12/04/2012

MasterCard’s Terminal ID Requirement

MasterCard has issued a mandate, effective April 19, 2013, requiring merchants to provide a unique terminal ID with every transaction. Ostensibly, this requirement is to help MasterCard more quickly track down fraudulent activity by determining the specific point of sale where the fraud occurred.
While we agree with their desire to quickly stop fraud, and we understand the need to track down the endpoint where this occurred, we have to point out that the method they have imposed makes this mandate almost impossible to achieve.

Think about the scope of work involved:

• Every processor would have to be able to assign and manage a massive number of terminal IDs, and support those terminal IDs in their spec 
• Gateways and POSs would have to implement changes and recertify, which takes several months per integration 
• Gateways would also have to enter and manage the terminal IDs assigned by the processors
• Every point-of-sale and property management system would have to implement changes and recertify with gateways, which is a massive effort
• POSs may also have to recertify with PA-DSS due to “dramatic changes to the processing environment”

There simply is no practicable way for this amount of work to be completed within the given timeframe — or within any reasonable timeframe. (Especially when you consider that most of the players involved are already busy preparing for EMV in 2015!) And even if it were possible, the cost of those changes, along with the ongoing costs of managing specific terminal IDs and troubleshooting and resolving issues, would be enormous.
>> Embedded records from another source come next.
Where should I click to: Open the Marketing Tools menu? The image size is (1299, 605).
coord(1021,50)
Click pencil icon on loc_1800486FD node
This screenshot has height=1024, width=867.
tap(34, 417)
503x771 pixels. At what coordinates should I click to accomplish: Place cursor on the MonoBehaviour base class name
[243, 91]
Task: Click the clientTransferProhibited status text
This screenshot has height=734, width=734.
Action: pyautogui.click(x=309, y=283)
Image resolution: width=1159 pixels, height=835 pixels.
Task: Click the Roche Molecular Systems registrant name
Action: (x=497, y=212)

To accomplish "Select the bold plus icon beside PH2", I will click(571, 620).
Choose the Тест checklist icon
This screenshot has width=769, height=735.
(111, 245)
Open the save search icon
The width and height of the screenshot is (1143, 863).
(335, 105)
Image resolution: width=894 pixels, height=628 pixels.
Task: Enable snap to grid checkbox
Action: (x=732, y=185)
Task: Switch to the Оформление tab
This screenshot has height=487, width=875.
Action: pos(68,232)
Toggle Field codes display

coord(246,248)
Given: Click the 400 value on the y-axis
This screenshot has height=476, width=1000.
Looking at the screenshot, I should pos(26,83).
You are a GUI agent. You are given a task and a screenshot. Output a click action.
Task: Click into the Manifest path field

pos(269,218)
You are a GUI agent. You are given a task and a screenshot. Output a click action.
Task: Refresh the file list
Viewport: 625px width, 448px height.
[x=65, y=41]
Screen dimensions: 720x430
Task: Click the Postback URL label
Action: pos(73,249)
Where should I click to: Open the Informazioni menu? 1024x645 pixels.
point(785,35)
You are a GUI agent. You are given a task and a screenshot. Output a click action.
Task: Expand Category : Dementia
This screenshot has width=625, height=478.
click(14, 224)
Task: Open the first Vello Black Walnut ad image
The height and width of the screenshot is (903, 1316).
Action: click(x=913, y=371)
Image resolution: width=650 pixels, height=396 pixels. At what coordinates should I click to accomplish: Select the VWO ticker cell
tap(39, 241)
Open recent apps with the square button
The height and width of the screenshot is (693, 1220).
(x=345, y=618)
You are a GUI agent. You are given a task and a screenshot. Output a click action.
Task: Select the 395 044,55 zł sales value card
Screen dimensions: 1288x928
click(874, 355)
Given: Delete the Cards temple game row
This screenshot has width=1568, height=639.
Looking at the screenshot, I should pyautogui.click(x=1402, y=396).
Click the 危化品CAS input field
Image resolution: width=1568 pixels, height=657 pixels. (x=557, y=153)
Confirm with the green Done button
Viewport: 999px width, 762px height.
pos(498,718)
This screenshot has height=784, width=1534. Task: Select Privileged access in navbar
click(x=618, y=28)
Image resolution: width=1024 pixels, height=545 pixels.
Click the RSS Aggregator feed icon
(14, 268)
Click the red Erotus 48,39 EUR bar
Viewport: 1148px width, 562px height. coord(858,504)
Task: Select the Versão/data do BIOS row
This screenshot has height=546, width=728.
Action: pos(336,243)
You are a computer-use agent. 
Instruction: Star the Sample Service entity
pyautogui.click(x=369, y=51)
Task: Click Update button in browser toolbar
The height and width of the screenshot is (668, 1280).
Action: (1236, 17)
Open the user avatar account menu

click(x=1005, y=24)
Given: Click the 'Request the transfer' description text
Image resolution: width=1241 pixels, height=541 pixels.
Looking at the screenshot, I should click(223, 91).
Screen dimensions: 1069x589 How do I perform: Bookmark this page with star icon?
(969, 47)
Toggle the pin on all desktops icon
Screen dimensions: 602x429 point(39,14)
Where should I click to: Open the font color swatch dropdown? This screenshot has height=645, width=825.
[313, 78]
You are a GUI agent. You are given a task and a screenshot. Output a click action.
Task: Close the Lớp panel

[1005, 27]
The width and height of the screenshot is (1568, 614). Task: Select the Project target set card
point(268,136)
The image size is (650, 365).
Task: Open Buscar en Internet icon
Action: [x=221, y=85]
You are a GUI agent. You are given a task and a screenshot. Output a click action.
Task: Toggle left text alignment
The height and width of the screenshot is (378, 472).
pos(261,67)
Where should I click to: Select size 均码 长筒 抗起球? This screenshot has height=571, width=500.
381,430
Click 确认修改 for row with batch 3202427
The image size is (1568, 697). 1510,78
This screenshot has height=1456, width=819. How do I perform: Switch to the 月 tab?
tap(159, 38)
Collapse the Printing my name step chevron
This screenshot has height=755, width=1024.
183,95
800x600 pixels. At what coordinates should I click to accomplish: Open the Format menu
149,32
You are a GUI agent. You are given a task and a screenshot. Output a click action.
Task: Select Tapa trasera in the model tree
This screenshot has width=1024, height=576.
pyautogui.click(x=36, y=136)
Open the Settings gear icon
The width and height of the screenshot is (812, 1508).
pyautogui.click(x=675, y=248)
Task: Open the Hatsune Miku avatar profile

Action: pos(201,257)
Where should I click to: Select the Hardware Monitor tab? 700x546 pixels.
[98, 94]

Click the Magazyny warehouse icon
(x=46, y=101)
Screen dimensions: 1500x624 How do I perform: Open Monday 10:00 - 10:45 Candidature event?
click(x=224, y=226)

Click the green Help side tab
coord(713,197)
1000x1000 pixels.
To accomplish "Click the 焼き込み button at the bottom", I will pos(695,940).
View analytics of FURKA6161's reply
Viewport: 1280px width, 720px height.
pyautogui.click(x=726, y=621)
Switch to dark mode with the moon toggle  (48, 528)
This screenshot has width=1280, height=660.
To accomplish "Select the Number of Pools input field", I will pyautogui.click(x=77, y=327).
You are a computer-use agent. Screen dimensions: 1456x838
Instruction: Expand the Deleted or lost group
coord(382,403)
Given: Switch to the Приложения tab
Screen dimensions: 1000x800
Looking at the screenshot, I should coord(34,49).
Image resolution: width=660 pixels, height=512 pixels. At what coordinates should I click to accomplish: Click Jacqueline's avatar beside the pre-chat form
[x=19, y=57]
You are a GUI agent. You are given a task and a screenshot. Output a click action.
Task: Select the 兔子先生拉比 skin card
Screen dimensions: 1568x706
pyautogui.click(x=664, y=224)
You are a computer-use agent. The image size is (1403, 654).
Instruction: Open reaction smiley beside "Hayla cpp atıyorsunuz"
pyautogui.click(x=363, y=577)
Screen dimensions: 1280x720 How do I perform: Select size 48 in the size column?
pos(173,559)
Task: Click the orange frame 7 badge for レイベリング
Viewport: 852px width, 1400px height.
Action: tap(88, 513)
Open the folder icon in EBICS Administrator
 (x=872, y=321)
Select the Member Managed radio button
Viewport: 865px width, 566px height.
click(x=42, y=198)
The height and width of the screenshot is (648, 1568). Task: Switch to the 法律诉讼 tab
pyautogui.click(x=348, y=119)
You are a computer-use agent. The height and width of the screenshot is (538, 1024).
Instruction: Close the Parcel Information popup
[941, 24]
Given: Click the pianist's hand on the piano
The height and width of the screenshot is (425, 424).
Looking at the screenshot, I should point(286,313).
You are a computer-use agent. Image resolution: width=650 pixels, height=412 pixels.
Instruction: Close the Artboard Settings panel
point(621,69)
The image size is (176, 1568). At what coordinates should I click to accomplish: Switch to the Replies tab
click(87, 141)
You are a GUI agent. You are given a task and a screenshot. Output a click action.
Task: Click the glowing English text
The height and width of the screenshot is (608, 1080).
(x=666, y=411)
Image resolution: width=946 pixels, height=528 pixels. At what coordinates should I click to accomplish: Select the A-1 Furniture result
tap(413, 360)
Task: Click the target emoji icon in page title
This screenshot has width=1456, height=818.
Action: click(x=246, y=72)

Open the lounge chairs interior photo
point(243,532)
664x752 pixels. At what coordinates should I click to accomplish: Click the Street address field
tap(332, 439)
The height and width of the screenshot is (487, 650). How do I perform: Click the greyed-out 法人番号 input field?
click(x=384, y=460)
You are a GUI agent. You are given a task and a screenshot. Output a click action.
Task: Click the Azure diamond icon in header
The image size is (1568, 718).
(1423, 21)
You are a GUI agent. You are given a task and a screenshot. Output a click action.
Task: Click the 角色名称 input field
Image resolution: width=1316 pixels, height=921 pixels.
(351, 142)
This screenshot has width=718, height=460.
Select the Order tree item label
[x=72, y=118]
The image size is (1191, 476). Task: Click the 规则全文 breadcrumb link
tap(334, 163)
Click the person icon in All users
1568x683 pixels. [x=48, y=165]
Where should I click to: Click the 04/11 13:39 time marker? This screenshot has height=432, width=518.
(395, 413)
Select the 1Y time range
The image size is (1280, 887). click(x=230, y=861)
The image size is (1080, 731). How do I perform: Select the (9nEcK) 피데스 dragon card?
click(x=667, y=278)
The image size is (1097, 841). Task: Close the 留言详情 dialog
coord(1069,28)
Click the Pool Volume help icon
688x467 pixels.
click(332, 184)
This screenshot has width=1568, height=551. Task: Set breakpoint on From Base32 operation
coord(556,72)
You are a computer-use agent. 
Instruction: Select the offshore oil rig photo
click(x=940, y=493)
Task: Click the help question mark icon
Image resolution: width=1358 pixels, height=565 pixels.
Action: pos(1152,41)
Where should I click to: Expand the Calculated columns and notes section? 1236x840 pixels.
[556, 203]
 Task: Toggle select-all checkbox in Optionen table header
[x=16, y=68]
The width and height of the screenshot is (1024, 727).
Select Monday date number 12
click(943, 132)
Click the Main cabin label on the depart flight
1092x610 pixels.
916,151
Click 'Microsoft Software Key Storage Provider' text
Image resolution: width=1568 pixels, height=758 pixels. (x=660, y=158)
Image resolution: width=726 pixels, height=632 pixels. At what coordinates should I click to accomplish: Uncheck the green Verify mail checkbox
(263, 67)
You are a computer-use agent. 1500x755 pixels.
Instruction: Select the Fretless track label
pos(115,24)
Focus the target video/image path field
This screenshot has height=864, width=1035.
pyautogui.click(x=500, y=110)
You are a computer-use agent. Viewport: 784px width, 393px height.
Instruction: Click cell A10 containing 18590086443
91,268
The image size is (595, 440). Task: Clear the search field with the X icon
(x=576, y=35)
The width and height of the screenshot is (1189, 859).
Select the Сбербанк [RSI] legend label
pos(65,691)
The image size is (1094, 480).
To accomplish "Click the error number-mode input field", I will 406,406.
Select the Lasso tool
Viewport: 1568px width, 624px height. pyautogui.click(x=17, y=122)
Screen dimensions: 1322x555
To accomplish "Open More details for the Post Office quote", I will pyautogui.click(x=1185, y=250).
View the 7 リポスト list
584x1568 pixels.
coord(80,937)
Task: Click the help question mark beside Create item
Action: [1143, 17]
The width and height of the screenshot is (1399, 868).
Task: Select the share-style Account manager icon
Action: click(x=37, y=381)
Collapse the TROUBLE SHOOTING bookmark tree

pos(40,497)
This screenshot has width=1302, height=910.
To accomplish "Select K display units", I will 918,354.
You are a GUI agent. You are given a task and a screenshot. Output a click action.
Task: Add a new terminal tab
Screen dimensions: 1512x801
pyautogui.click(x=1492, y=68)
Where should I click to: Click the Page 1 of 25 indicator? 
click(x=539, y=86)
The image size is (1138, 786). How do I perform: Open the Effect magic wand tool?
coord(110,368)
Perhaps most ridiculous of all, the benefits of this mandate – the rewards for all this hard work – are questionable at best.

Theoretically, it could help track down the source of fraud, but only with the assumption that terminals remain in fixed locations for long periods of time. If there were any actual value in this mandate, it would only benefit MasterCard. For everyone else, it would only add cost. And what happens if you don’t bear these costs so that MasterCard can benefit? Well, MasterCard is threatening fines of up to $16,000 per violation. We can’t conceive of any legal grounds they have to levy such fines against merchants, so we’re not sure who they’re threatening. It seems they have forgotten that merchants hold the true power in their relationship. Sure, MasterCard could revoke a merchant’s ability to process MasterCard, but that just means less revenue for MasterCard. The store likely would not suffer as most customers have additional payment options available to them.

Add to that the fact that imposing fines or penalties for non-compliance with this mandate could easily be proved unjustified, and would likely lead to class-action lawsuits, and it’s plain to see that MasterCard would have to be crazy to pursue the issue… but crazy is something the card brands do well.

So, here’s our suggestion:

This mandate requires merchants and payments industry players to jump through a bunch of hoops in order to provide terminal IDs with each transaction. It asks them to do this on top of all the work they’re doing to prepare for EMV. However, it ignores the fact that EMV will provide a similar result. EMV readers already provide unique IDs back to the processors. Yes, EMV is an enormous effort but it provides clearer benefits, has broad acceptance, and (at this point) it’s inevitable. The MasterCard mandate is an enormous waste of time and resources that could be better spent implementing the future of payment processing, including P2PE, mobile, electronic wallets, and EMV. Best of all, while the deadline for EMV is in 2015, processors are required to be ready to process EMV transactions in April 2013 – the same month this new mandate takes effect. That means you could avoid all the pointless hassle of this mandate and jump straight to the next one… if that’s a choice that makes sense for your business.

If you do opt to comply with this mandate, please let us know what you will require of us. While we disagree with the mandate (at least as we currently understand it), we stand by our commitment to our merchant customers. We are happy to talk to your bank or processor to determine the best course of action and to set a unified plan of attack, since we have yet to find two processors who interpret this document the same way. Unfortunately, we have also not yet been able to find anyone at MasterCard who is able or willing to clarify the issue for us. That being said, we will continue to monitor MasterCard’s actions surrounding this issue and to do whatever it takes to keep our merchant customers safe.